Dava süreci ve ilk derece kararı
Tarafların boşanmasının ardından süren velayet ve nafaka davaları sırasında, mağdurun iddiasına göre S.Ç. 2019-2022 yılları arasında toplam 374 kez eski eşinin kişisel bilgilerini sorguladı. Mağdur, durumdan şüphelenerek Cumhurbaşkanlığı İletişim Merkezi’ne başvurdu ve ardından savcılığa suç duyurusunda bulundu. İlk derece mahkemesi, sanığın eski eşinin maaş bilgilerine eriştiğini ve bu bilgileri nafaka davası dosyasına sunduğunu değerlendirerek sanığı 2 yıl 7 ay 7 gün hapis cezasına çarptırdı.
İstinaf kararı: Beraat
S.Ç.’nin istinafa taşıdığı dosyada Sakarya Bölge İdare Mahkemesi, söz konusu verilerin hem sanık hem de devam eden nafaka davasını gören mahkeme açısından gizli veri niteliğinde olmadığını belirledi. Mahkeme ayrıca sanığın bu verileri dosyaya ekleme eylemini suç kastı ile gerçekleştirdiği sonucuna varılamayacağını savunarak, atılı suçun manevi unsurlarının oluşmadığını ve yasal unsurların gerçekleşmediğini değerlendirip sanığın beraatine karar verdi.
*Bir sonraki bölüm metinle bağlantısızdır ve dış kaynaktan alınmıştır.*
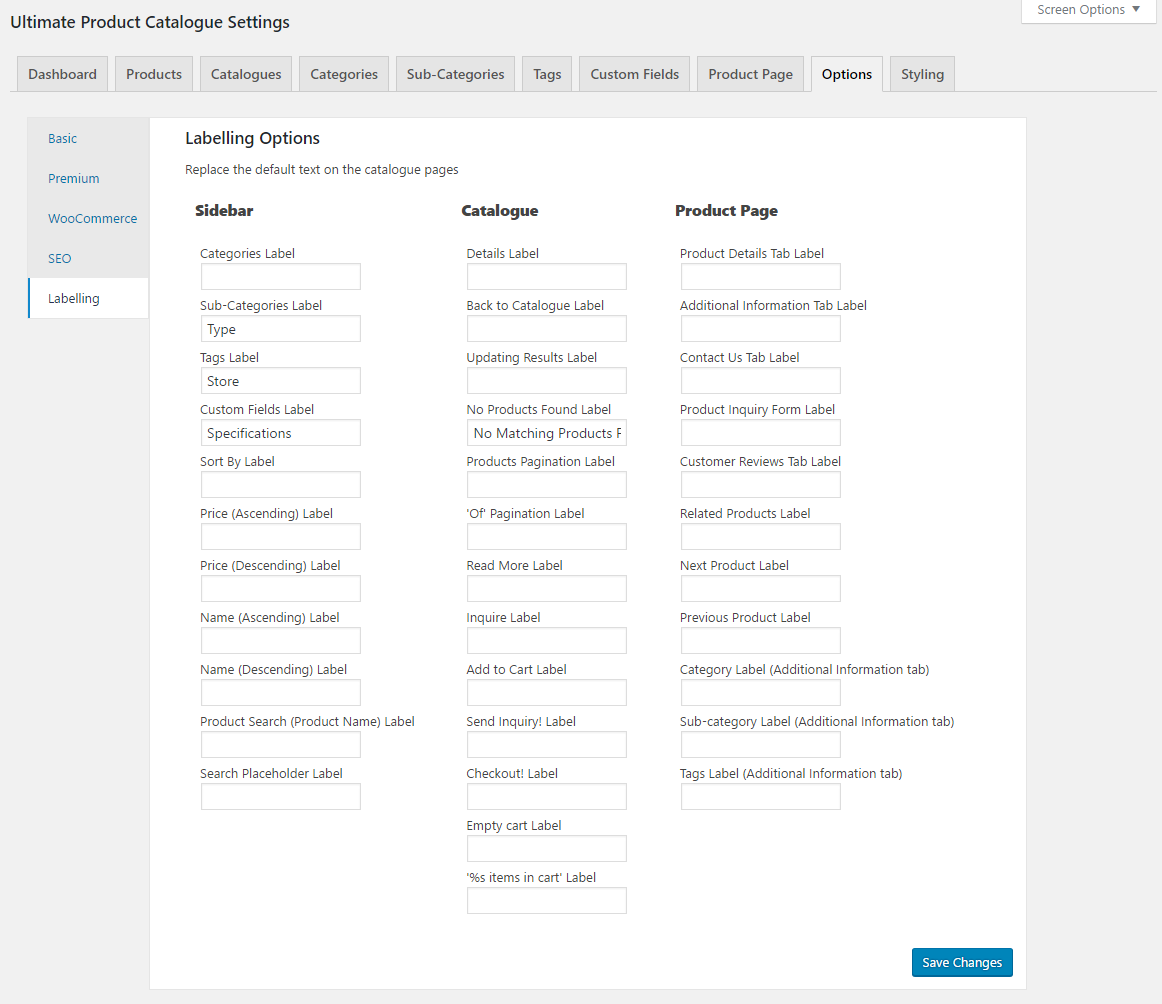1162x1004 pixels.
Task: Focus the Add to Cart Label field
Action: pyautogui.click(x=547, y=693)
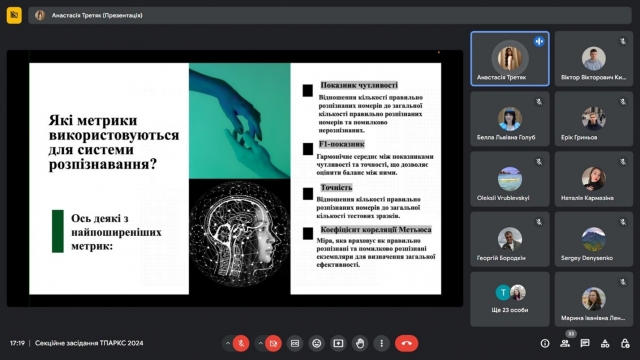Click the present screen icon
This screenshot has width=640, height=360.
click(x=338, y=343)
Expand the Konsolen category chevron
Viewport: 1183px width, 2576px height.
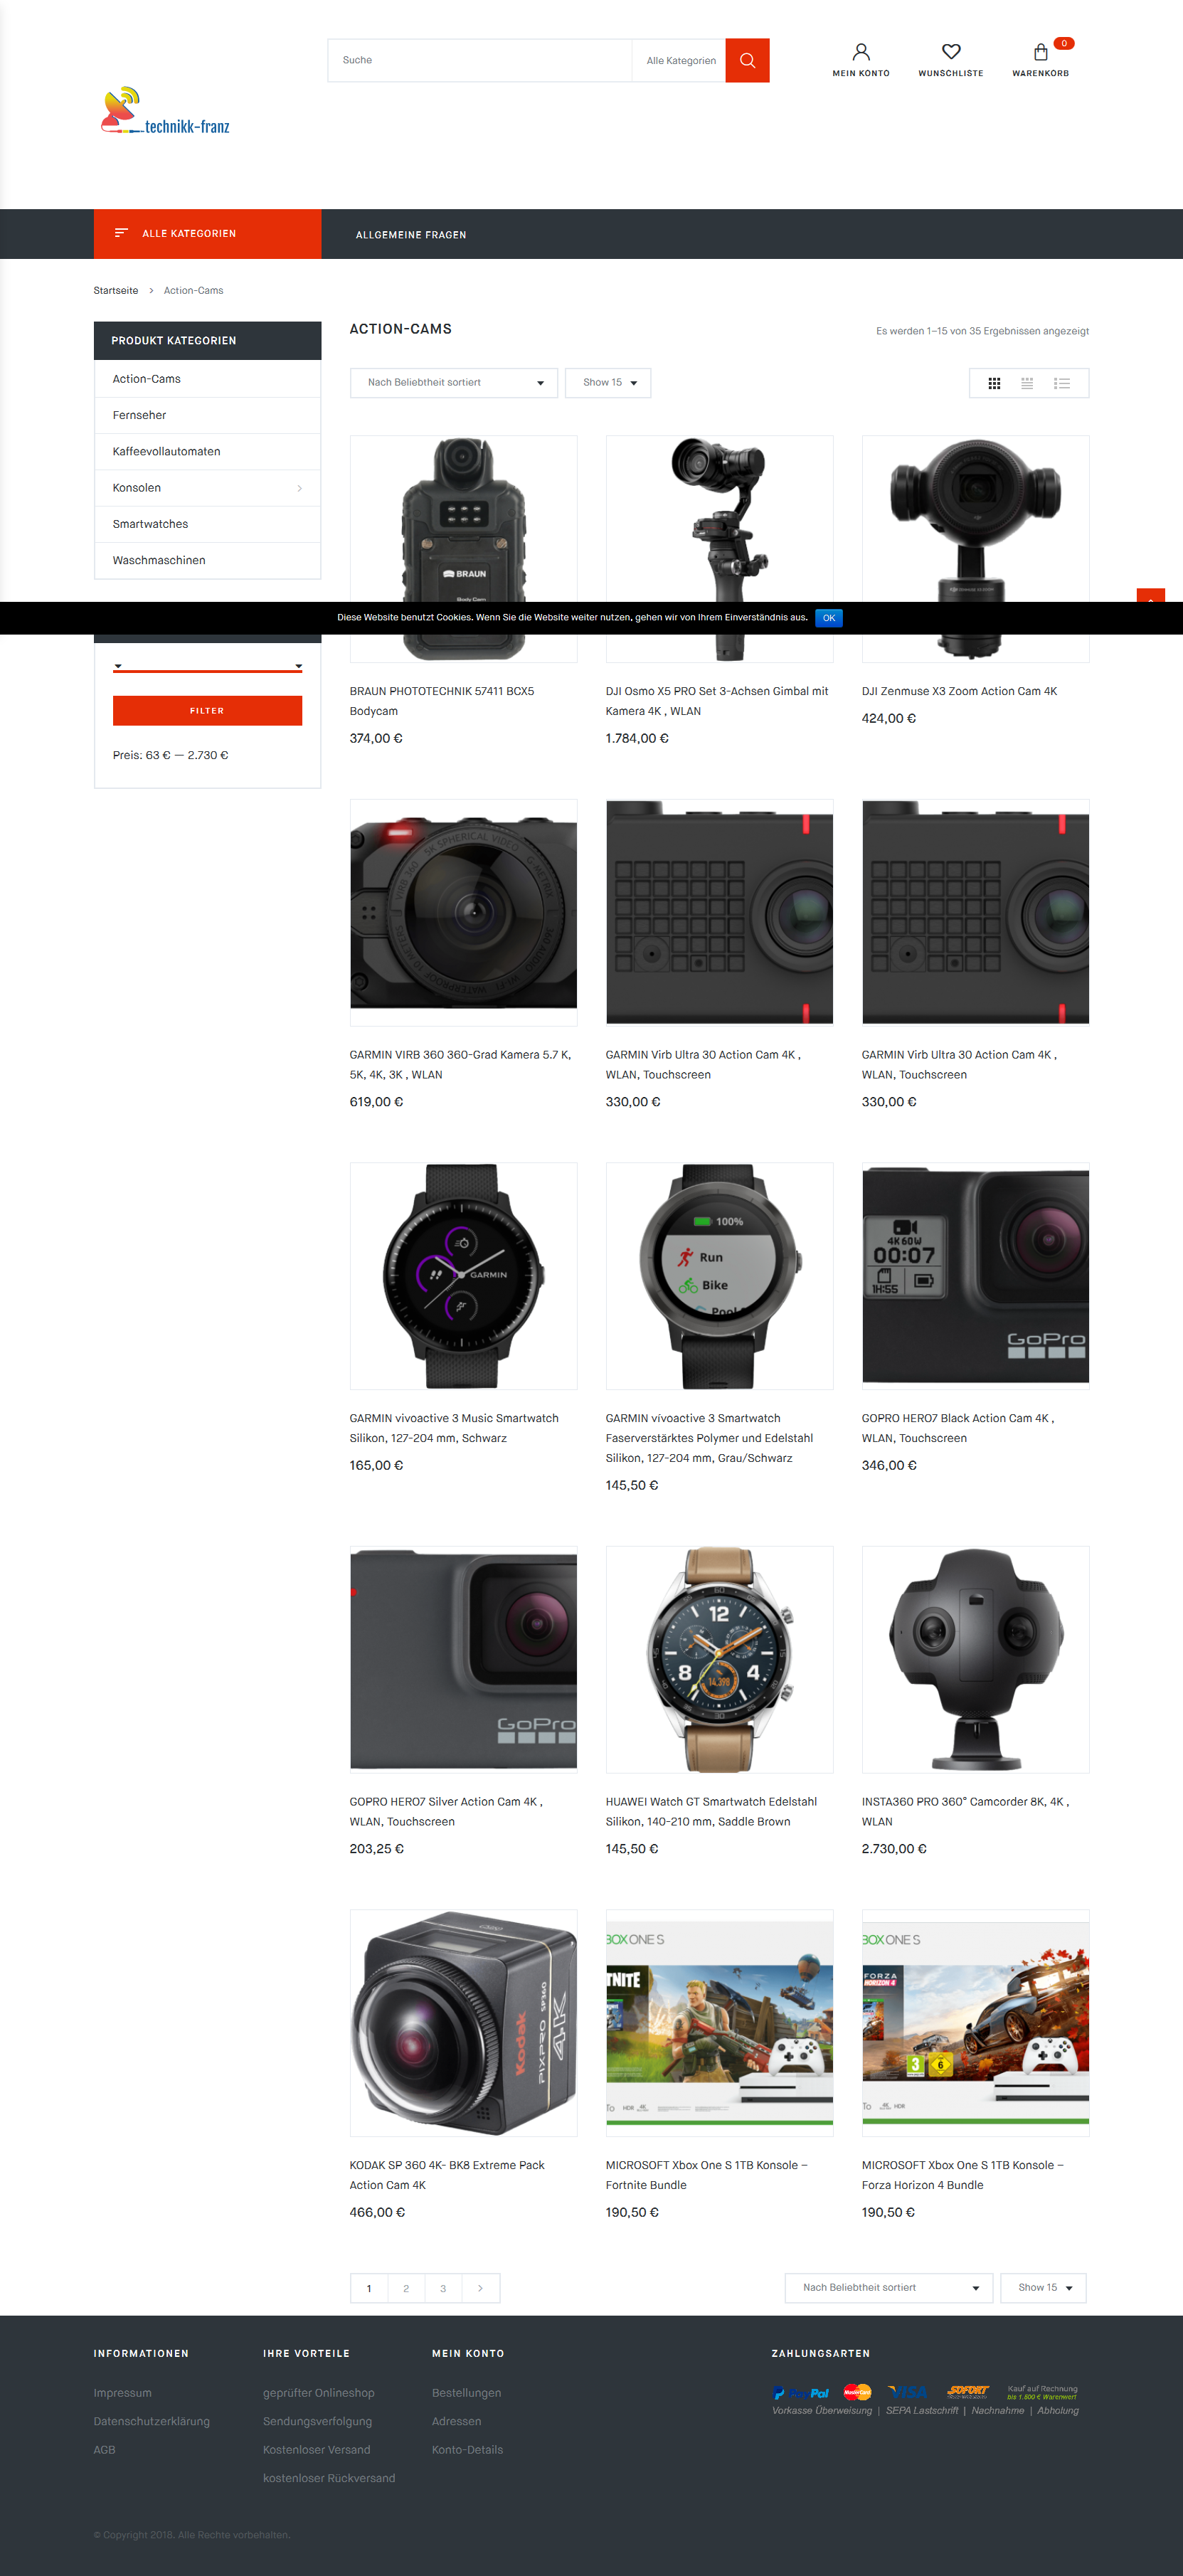pyautogui.click(x=299, y=488)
Mağdurun ve avukatın tepkisi
Mağdur Ümit B., istinaf kararının kendisini tatmin etmediğini belirterek dosyayı Yargıtay’a taşıyacaklarını söyledi. Ümit B., eski çalışanın görev konumunun verdiği kolaylıkla kendisine ait sayılamayacak kadar çok kişisel veriye eriştiğini ve bunun sonucunda işine son verildiğini ifade etti.
Avukat ise istinaf kararına itiraz edeceklerini; müvekkilinin rapor, adres ve maaş kayıtları gibi kişisel verilerinin hukuka aykırı olarak ele geçirildiğini savunarak, 3 yıl içinde tekrarlanan sorgulama sayısının suç kastının yoğunluğunu gösterdiğini ve zincirleme suç hükümlerinin uygulanması gerektiğini belirtti. Hukuki mücadelenin ve temyiz sürecinin devam edeceği ifade edildi.
Süreç neyi gösteriyor?
Bu karar, kişisel verilerin korunması ve kamu hizmeti erişimi kapsamında yetki ve kast unsurlarının değerlendirilmesinin hukuki boyutlarını öne çıkarıyor. Davanın Yargıtay aşaması, mahkemelerin bilgi erişimi ile kişisel veri gizliliği arasındaki çizgiyi nasıl yorumlayacağı açısından belirleyici olacak.